#### Data in this exercise
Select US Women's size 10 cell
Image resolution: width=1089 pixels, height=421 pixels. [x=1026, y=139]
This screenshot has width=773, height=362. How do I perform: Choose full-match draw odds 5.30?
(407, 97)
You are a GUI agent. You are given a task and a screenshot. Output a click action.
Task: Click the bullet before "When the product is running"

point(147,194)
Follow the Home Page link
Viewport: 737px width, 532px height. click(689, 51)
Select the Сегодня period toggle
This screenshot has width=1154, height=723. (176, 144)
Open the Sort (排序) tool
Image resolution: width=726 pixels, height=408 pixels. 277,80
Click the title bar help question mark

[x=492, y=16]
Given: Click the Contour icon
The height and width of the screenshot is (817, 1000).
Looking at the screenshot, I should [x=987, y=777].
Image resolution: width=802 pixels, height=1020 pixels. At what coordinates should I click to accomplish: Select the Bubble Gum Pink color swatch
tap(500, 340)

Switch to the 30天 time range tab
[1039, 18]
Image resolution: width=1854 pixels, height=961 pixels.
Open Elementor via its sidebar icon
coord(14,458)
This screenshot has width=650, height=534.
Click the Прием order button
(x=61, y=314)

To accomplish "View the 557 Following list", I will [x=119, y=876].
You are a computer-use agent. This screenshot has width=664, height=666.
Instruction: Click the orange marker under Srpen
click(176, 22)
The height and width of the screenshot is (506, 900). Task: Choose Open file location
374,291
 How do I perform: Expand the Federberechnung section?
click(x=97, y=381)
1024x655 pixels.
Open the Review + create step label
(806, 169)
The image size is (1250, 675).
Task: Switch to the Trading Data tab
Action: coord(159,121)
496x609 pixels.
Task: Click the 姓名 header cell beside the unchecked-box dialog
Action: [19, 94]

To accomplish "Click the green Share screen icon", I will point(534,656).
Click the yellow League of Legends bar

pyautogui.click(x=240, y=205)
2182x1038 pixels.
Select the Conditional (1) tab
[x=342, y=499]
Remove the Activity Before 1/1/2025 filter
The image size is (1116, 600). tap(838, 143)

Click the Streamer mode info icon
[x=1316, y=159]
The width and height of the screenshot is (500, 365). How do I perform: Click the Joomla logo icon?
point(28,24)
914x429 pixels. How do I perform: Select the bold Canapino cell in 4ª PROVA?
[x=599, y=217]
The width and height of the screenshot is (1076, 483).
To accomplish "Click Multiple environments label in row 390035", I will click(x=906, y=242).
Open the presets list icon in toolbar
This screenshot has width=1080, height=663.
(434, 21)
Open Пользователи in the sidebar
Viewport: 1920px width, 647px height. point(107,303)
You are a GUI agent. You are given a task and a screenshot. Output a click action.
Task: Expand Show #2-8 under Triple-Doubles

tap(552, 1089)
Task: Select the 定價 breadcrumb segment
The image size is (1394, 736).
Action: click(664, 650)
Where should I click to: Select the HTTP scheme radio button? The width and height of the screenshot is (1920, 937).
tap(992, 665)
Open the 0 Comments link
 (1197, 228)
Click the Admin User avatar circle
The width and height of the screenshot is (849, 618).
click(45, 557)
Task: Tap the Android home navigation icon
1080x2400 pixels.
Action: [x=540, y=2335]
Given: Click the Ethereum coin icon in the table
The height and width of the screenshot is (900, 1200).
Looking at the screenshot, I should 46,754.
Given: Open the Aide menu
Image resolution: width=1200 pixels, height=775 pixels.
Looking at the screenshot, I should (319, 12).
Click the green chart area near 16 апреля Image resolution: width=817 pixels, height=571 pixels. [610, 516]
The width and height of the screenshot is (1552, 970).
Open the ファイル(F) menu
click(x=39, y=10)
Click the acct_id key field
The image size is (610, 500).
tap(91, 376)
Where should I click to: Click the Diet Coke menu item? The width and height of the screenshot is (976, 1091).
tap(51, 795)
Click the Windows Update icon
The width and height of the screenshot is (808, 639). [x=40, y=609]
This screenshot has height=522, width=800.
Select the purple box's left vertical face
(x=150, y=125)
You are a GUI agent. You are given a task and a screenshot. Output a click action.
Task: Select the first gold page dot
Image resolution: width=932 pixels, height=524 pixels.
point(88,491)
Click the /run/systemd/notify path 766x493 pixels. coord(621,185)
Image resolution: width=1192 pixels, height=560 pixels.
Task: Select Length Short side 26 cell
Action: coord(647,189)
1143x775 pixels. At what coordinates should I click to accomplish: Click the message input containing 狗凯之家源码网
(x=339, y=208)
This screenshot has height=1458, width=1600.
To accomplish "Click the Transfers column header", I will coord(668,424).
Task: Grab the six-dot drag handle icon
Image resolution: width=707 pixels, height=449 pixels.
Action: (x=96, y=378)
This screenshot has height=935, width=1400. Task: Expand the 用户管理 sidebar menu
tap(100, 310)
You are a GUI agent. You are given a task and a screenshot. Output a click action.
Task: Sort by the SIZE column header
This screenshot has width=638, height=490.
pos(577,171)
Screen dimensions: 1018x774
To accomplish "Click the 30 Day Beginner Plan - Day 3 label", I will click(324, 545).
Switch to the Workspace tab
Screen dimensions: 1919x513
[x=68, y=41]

#### Work item
Copy each line in the entries above where the word "green" shows up.

#### Solved exercise
To accomplish "Click the green Share screen icon", I will point(534,656).
Click the green chart area near 16 апреля Image resolution: width=817 pixels, height=571 pixels. [610, 516]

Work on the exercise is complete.